Amazonas
MP investiga possível superfaturamento em serviços funerários de R$ 2 milhões em Uarin
O Ministério Público do Estado do Amazonas (MP-AM) abriu uma investigação para apurar um possível superfaturamento na contratação de serviços funerários e aquisição de urnas funerárias em Uarini, município com cerca de 15 mil habitantes. O valor da licitação, próximo de R$ 2 milhões, chamou a atenção da promotoria, que considera o montante desproporcional diante dos baixos índices de mortalidade registrados na cidade.
De acordo com informações do Departamento de Informação e Informática do SUS (DataSUS) e da Fundação de Vigilância em Saúde do Amazonas (FVS-RCP/AM), o número de óbitos na região não justificaria um gasto tão elevado.
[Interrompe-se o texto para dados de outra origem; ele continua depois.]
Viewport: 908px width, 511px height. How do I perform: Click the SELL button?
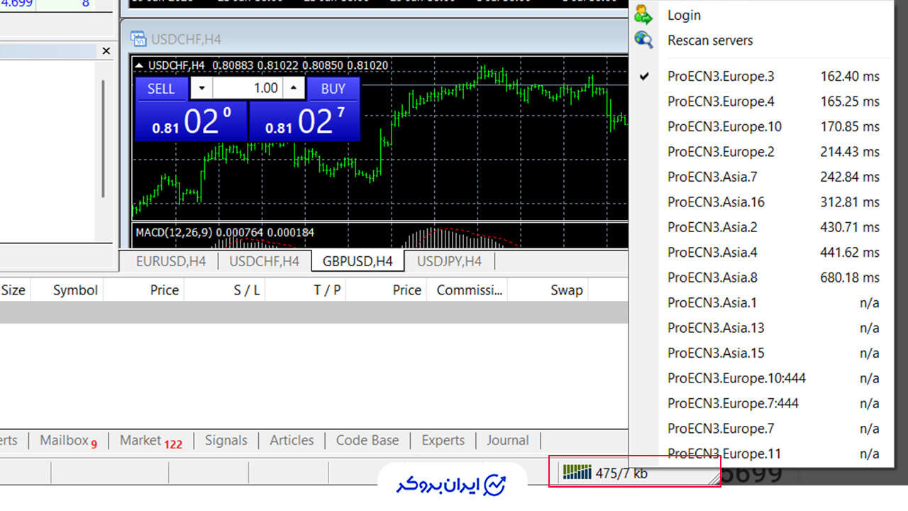(161, 89)
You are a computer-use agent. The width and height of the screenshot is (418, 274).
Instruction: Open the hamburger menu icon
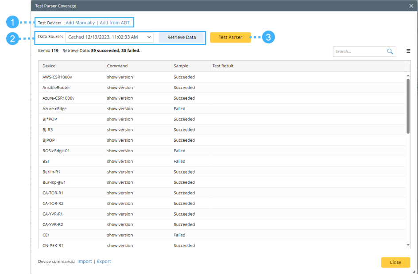point(408,51)
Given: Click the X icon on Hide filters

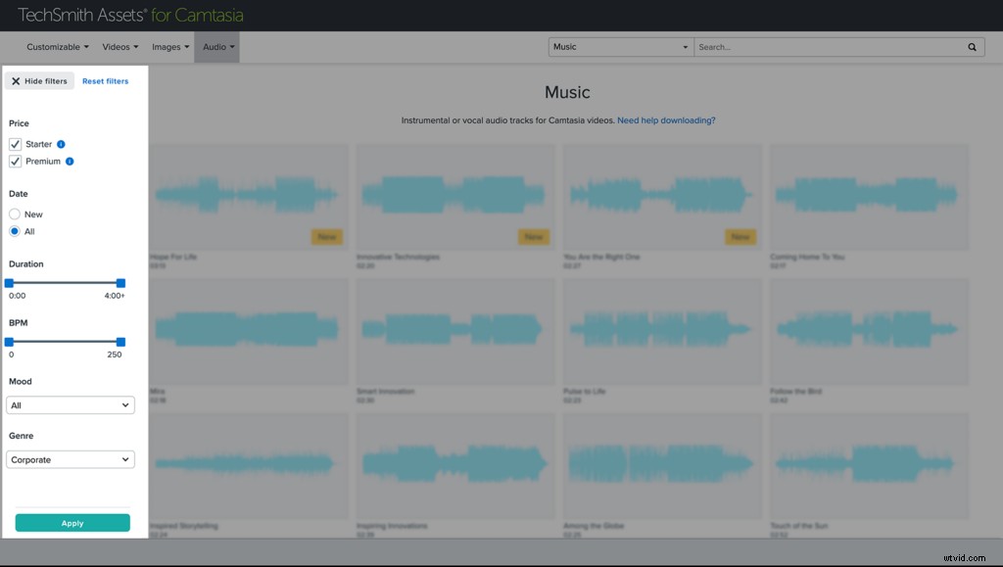Looking at the screenshot, I should (18, 80).
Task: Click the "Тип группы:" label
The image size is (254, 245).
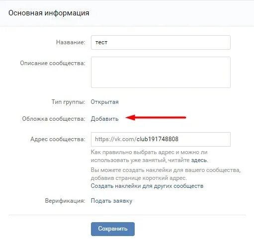Action: pos(68,102)
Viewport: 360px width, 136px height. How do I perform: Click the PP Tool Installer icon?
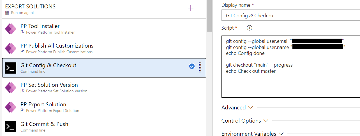(x=11, y=29)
Além disso, há suspeitas de que a licitação pode ter ocorrido sem concorrência real, o que levanta questionamentos sobre possíveis irregularidades e improbidade administrativa por parte da prefeitura.
O promotor de Justiça Christian Anderson Ferreira da Gama, responsável pelo caso, destacou a preocupação com os altos valores envolvidos. “Uarini é um município pequeno, com um índice de mortalidade baixo, e esse gasto não parece razoável. Outro ponto que nos chamou a atenção foi a falta de outras empresas concorrendo no certame, apesar da existência de várias prestadoras desse serviço na capital”, afirmou.
O MP-AM determinou que a Prefeitura de Uarini apresente, em até 10 dias, documentos como:
- Cópia integral do processo de licitação;
- Justificativa formal para a contratação;
- Relação de beneficiários atendidos nos últimos 12 meses;
- Cópia do contrato administrativo com a empresa vencedora;
- Lista das empresas participantes da licitação;
- Comprovantes de ampla publicidade do certame.
Além disso, a promotoria solicitou a suspensão imediata do Pregão Presencial nº 012/2025/CC e da execução do contrato até a conclusão da investigação, a fim de evitar possíveis prejuízos aos cofres públicos.
Com a documentação em mãos, o MP-AM dará continuidade à apuração dos fatos para verificar se houve irregularidades e tomar as providências cabíveis.